Они мне на ресепшене ничего не дали, ни адреса, ни телефона. Он обо мне ничего не напишет, и я так никогда Лару и не встречу. И все, что мне остается – это реал, это с работы к мамке и от мамки на работу, босс и эта последняя свинья Лобенмейер, а единственное утешение форумы как этот. Я ж в конце концов не тролль какой-нибудь, как lordoftheflakes, и не придурок как icu_lop или pray4us. У меня всегда буду только я один. И застрял я по эту сторону навсегда и по ту никогда не окажусь. В другом мире: импоссибл. Завтра с утра опять на работу. Прогноз погоды дрянь. Да и был бы он ничего, мне уже все равно. Все будет дальше как всегда и всегда и было. И я точно знаю, в книжку никогда уже не попаду.
Моя ложь, моя смерть
С Люцией мы познакомились однажды вечером, в среду, на приеме Управления по регулированию телекоммуникационных лицензий. С того самого дня я пропал. Я стал лжецом.
Я к тому времени вот уже девять лет жил с Ханной – ну, по крайней мере номинально, поскольку она жила с нашим сыном и крохотной дочуркой, таким, знаете ли, не самым приятным младенцем, в тихом скучном городишке на юге Германии, у озера – там, где я когда-то родился, а теперь наезжал туда по выходным, по будням же торчал в ничем не примечательном поселке под Ганновером, который то предприятие, где я работал, выбрало, чтобы построить свою штаб-квартиру. Ханна была чуть старше меня и неплохо справлялась в одиночку. Я в ее жизни на тот момент уже не так уж и много значил, и она это знала, и я тоже знал, и оба мы понимали, что другой это понимает. Но все-таки Ханна – это Ханна, дома грудничок сосет пальчик, и мне было с самого начала понятно: Люция ни о чем таком знать не должна.
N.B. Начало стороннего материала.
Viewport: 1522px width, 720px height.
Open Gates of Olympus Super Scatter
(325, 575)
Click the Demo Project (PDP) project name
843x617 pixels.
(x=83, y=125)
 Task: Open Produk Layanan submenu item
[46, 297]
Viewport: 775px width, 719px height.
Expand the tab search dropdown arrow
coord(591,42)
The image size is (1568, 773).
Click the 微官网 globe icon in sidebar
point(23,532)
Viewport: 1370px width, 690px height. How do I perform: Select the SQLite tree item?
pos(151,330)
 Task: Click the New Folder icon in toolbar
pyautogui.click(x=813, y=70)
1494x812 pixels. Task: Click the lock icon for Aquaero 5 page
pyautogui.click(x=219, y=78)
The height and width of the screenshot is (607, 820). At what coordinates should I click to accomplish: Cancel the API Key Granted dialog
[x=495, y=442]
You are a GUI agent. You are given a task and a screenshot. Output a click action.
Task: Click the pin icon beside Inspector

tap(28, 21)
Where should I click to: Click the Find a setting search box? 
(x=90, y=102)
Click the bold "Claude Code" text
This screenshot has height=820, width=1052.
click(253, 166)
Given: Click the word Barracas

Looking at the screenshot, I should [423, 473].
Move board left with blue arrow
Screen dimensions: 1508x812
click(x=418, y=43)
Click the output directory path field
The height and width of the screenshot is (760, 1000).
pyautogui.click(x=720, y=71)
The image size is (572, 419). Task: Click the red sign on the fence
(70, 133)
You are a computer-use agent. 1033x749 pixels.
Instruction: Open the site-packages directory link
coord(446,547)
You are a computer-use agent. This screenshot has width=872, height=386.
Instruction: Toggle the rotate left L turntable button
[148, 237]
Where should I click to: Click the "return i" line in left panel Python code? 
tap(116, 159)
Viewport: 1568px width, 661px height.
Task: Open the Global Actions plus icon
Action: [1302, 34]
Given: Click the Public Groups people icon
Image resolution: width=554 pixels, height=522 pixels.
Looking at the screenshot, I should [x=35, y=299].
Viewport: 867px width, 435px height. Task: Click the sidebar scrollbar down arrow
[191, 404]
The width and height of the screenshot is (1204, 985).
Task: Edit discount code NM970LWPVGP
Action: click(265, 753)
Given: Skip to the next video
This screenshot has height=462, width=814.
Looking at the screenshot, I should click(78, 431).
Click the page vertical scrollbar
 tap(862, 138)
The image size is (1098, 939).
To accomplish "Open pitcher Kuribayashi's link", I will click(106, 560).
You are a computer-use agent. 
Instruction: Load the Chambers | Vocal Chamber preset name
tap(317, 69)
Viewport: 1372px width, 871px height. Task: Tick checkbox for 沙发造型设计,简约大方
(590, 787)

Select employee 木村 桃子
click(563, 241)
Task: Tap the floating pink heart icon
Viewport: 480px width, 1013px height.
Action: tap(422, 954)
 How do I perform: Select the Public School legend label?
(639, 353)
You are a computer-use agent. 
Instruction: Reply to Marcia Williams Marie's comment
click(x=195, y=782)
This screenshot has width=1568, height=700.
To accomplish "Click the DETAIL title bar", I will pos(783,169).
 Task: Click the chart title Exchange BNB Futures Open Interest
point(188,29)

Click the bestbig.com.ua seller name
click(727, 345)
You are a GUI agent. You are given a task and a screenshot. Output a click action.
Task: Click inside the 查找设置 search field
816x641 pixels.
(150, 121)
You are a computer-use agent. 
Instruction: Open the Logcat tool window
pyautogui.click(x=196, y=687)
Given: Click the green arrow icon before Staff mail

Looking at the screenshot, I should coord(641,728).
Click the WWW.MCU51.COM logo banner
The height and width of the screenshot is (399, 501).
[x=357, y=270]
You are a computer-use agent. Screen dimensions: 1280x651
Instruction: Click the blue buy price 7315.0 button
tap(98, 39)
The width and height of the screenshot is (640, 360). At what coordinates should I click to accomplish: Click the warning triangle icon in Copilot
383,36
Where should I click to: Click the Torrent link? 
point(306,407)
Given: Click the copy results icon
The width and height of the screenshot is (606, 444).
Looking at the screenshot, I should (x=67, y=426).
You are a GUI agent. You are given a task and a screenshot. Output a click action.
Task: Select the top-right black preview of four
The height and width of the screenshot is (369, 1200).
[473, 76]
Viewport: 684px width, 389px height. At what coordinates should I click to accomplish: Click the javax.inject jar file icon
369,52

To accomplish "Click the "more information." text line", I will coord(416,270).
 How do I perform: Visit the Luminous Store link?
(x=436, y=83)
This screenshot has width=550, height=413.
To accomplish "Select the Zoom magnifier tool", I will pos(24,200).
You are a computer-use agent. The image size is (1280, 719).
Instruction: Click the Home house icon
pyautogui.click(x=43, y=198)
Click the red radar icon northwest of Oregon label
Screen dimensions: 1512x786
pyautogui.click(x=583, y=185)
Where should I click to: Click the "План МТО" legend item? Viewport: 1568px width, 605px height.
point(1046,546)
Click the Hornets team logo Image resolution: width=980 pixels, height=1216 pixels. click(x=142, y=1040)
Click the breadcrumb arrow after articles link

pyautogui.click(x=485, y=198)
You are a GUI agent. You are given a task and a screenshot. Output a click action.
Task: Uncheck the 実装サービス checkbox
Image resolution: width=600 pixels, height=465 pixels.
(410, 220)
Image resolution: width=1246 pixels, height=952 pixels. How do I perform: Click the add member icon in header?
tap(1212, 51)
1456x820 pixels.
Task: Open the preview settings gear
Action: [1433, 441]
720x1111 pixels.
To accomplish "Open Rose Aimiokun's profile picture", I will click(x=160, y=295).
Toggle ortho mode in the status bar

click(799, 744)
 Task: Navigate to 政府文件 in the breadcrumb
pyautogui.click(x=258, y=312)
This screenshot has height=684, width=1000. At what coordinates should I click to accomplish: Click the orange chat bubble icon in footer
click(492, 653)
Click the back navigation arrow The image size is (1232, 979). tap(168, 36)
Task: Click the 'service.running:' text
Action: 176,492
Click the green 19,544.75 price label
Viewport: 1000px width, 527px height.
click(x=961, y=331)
Опишу ее как-нибудь потом, когда представится случай. Сейчас скажу только, что она была высокой, темно-русой, а глаза ее были темными и круглыми, как у хомячка: блестящие, немного трусливые, никогда дольше двух секунд ни на чем не задерживались. Я обратил на нее внимание, когда она выронила бокал, а затем расколотила вазу с цветами, которую кто-то зачем-то поставил на пьедестал. На ней было платье без рукавов, кожа ее плеч была безупречна, и еще тогда, увидев, как она стоит среди осколков, я понял, что лучше умру, чем упущу возможность прикоснуться к ней, ощутить, как ее дыхание сливается с моим, и увидеть, как в непосредственной близости закатываются ее глаза.
Оказалось, она химик. Чем она конкретно занимается, я не понял: что-то там с углеводом, синтезом чего-то из чего-то, по всей видимости даже на стыке с термоядерной реакцией и добычей энергии из ничего. Но я много кивал, повторял: «Ага, да-да, конечно», – наклоняясь все ближе к ней, чтобы ощутить запах ее духов. Когда она спросила меня, чем я зарабатываю на жизнь и как здесь оказался – имела ли она в виду этот город или этот прием, я не понял, – мне даже пришлось собраться с мыслями, прежде чем ответить (все те связи, на которых выстраивалось мое бытие, казались мне далекими и чуждыми, словно погода на другом конце земного шара).